School choice cast as civil rights issue. Star Parker, after citing the case of a homeless mother who falsified an address so her child could get into a good school: “Public school reality today for black kids is one that overwhelmingly keeps them incarcerated in failing, dangerous schools. It’s evidence of the indomitable human spirit that, despite horrible circumstances, many poor unmarried black mothers understand the importance of getting their child educated and will do whatever it takes to get their kid into a decent school. … But let’s not forget the bigger picture that the NAACP has consistently opposed school choice and voucher initiatives and has been a stalwart defender of the public school system that traps these kids and prohibits the freedom and flexibility that these mothers seek. … Generally, black establishment politicians and organizations such as the NAACP have defended government public schools and education status quo and sadly have hurt their own communities. Nothing contributes more to the growing income gaps in the country than disparities in education, and the impact continues to grow.” … A common choice of allowing widespread school choice is that poor and uneducated parents aren’t capable of making wise selections of schools for their children.

Medicare reform necessary.
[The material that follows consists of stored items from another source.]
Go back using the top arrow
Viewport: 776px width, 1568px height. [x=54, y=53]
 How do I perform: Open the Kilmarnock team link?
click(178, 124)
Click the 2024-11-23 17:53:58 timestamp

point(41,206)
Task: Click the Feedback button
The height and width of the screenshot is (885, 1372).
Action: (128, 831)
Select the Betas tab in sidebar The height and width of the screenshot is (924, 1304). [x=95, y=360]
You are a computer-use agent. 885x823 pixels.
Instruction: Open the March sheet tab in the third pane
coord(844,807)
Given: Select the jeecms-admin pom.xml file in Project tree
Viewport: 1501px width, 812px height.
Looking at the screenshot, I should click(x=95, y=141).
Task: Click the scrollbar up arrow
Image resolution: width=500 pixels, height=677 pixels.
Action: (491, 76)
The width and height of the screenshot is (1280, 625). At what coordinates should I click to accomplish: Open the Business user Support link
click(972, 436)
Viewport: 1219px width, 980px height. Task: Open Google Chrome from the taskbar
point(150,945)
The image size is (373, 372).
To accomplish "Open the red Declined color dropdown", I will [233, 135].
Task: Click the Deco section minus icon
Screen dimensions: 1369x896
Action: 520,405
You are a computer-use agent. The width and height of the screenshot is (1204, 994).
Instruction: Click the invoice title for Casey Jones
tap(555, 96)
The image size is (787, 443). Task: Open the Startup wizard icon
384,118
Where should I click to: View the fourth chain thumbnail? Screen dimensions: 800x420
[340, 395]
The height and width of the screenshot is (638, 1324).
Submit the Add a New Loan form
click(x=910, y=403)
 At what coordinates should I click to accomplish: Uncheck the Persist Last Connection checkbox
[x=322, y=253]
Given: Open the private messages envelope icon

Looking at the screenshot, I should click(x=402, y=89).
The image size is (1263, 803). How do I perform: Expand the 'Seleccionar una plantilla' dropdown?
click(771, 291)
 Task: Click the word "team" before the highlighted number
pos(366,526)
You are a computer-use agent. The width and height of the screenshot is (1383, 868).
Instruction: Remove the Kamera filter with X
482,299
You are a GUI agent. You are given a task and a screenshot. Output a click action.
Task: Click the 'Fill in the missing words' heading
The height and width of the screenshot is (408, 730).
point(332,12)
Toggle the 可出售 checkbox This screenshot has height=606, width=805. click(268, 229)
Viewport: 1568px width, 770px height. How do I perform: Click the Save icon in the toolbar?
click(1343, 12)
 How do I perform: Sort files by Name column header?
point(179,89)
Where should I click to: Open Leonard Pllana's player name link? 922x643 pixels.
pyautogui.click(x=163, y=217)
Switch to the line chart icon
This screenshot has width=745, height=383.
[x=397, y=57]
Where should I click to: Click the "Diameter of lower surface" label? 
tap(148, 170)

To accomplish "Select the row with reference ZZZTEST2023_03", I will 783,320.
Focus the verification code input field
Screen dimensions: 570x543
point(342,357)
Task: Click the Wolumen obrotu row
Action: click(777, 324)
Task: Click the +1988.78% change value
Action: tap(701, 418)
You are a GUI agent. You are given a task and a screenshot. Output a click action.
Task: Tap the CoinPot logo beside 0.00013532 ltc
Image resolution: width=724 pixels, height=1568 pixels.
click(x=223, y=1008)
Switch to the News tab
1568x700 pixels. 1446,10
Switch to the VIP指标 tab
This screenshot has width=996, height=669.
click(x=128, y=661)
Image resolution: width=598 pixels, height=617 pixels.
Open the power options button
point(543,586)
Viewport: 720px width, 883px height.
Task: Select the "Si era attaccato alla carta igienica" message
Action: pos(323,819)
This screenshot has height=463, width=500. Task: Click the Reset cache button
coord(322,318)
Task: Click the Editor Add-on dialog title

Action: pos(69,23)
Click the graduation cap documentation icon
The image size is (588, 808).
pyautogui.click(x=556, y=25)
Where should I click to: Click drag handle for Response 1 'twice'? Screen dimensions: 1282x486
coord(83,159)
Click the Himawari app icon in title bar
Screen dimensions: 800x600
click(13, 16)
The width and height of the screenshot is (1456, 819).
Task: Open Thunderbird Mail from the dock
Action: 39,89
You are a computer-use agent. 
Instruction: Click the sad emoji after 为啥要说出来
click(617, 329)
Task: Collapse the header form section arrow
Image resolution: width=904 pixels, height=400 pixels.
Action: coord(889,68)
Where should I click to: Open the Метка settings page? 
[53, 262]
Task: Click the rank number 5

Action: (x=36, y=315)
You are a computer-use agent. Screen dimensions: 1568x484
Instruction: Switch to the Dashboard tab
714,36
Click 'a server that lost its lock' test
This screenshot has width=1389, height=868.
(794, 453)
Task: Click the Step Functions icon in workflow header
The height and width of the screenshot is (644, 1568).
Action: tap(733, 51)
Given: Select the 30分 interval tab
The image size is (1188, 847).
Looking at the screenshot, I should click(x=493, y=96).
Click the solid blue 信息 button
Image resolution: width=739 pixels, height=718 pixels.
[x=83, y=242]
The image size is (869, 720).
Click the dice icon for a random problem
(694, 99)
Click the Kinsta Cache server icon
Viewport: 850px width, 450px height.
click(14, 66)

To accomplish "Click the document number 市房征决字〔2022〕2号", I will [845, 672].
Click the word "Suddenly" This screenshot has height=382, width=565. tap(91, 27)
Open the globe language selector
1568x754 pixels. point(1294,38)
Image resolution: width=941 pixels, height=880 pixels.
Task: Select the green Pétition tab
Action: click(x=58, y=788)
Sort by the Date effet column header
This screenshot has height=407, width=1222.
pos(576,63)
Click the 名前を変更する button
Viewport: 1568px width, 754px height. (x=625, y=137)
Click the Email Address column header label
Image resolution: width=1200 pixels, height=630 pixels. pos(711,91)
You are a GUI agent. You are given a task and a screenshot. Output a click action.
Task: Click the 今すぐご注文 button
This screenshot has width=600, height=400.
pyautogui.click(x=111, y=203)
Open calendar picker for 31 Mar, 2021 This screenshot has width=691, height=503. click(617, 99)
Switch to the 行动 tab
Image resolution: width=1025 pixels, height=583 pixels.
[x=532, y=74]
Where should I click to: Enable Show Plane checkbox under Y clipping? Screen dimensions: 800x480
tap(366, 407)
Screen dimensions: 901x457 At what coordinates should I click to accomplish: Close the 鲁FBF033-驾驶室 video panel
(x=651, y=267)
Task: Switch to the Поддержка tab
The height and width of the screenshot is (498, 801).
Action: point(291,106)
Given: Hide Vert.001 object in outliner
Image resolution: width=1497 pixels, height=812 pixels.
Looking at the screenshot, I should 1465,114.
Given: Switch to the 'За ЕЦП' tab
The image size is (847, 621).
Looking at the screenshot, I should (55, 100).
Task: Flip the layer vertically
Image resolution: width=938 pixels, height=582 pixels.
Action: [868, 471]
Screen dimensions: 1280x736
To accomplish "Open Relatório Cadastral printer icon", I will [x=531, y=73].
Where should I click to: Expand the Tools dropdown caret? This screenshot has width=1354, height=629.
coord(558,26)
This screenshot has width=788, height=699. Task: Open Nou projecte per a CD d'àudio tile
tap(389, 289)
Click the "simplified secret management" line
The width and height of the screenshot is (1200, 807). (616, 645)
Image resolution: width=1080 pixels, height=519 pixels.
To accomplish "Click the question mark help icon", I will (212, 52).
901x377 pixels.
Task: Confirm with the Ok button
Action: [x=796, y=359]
Wall Street Journal in Republicans and Mediscare: Paul Ryan’s GOP critics are ObamaCare’s best friends: “With ObamaCare, Democrats offered their vision for Medicare cost control: A 15-member unelected board with vast powers to set prices for doctors, hospitals and other providers, and to regulate how they should be organized and what government will pay for. The liberal conceit is that their technocratic wizardry will make health care more rational, but this is faith-based government. The liberal fallback is political rationing of care, which is why Mr. Obama made it so difficult for Congress to change that 15-member board’s decisions. Republicans have staunchly opposed this agenda, but until Mr. Ryan’s budget they hadn’t answered the White House with a competing idea. Mr. Ryan’s proposal is the most important free-market reform in years because it expands the policy options for rethinking the entitlement state.” The unelected board referred to is the Independent Payment Advisory Board. With its mission to reduce spending, some have aid this board is the feared “death panel.”

Science, public agencies, and politics. Cato Institute Senior Fellow Patrick J. Michaels explains the reality of cap-and-trade proposals in this ten minute video. If the Waxman-Markey bill was implemented, world temperature would be reduced by 0.04 degrees. That compares to a forecast increase of 1.584 degrees. If implemented worldwide by the Kyoto nations, the reduction would be 0.08 degrees worldwide. … Michaels says the growth in emissions by China eclipses anything we in America can do. … Michaels echos Dwight Esienhower’s warning that “we must also be alert to the equal and opposite danger that public policy could itself become the captive of a scientific-technological elite. The prospect of domination of the nation’s scholars by Federal employment, project allocations and the power of money is ever present — and is gravely to be regarded.” He goes on to explain some of the dangers of “public choice science.”